此事只能瞞着老太太,若她知曉定會氣急攻心病起來。
繆氏病了,氣色不好,面色慘白,一時竟不能下床。
第二日,穆昕嫣在繆氏身旁陪着她,給她掖了掖被子,端葯喂她,一臉擔憂:“母親,你且好好休養,我想去看看大哥!”

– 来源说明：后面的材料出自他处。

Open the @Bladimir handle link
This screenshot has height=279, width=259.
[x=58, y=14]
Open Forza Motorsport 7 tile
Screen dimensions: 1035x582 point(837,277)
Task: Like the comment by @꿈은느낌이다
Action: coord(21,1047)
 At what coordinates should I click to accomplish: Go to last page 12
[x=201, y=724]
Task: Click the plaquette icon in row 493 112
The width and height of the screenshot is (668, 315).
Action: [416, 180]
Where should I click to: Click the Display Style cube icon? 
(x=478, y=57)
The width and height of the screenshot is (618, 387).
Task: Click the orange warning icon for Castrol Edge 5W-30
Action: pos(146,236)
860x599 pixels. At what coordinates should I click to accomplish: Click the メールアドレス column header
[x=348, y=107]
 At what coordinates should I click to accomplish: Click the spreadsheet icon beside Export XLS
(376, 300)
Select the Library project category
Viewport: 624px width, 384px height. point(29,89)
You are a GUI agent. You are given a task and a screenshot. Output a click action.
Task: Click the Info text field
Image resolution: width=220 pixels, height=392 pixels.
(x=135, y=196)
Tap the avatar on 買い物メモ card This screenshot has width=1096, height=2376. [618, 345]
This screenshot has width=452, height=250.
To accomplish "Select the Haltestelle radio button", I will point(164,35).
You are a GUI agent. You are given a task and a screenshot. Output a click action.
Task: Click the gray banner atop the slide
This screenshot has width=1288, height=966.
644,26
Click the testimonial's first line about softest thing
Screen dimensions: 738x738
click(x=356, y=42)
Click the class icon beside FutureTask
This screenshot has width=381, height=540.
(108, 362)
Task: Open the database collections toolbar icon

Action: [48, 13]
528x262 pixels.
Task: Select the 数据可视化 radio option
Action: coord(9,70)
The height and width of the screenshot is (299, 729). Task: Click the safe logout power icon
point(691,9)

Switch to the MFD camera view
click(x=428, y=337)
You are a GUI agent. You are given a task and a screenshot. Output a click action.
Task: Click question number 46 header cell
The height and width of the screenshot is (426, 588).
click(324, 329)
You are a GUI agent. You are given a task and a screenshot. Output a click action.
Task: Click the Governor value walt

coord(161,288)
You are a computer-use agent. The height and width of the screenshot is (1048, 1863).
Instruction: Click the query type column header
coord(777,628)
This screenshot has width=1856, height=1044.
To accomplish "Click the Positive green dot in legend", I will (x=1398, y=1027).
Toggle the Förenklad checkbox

“不行!咳咳,你身子不好,怎麼能去那種地方!”繆氏一急,將剛喝的葯都吐了出來。
“母親,從哥哥的軍營到這裏需要兩天,書信今日送達,那哥哥受傷已經是兩天前的事了,今日也不知是什麼模樣了!且府中也只有我能去。母親,我實在放心不下。”穆昕嫣雖知道繆氏會急,但此事不得不說。
“不行。派一個親信去吧!”繆氏一臉決絕。
“母親,若是別人你信嗎?元道長精通醫理,我可以求他一起去。”
繆氏仍然搖頭:“均兒已經讓我心如刀絞,若你再出了什麼事,我可怎麼活?”
“母親。”穆昕嫣知道說什麼都沒用,也不在提,只想着與穆珀說。
穆珀下朝回來,面色更差。坐在書房,眉頭緊鎖,一隻手扶在桌上,一隻手揉着眉間。
“父親。”穆昕嫣叫了一聲,端着茶進了門來。
“哦,是嫣兒啊。怎麼了?”穆珀放下手,睜開眼眨了眨,眼球竟佈滿血絲,說話中氣不足。
穆昕嫣放下茶,便跪了下來:“父親,女兒有一個請求。”
“這是幹什麼,快起來。”穆珀從椅子起身,走過去扶她。
“不,父親不答應,那女兒便長跪不起。”穆昕嫣低着頭,態度堅決。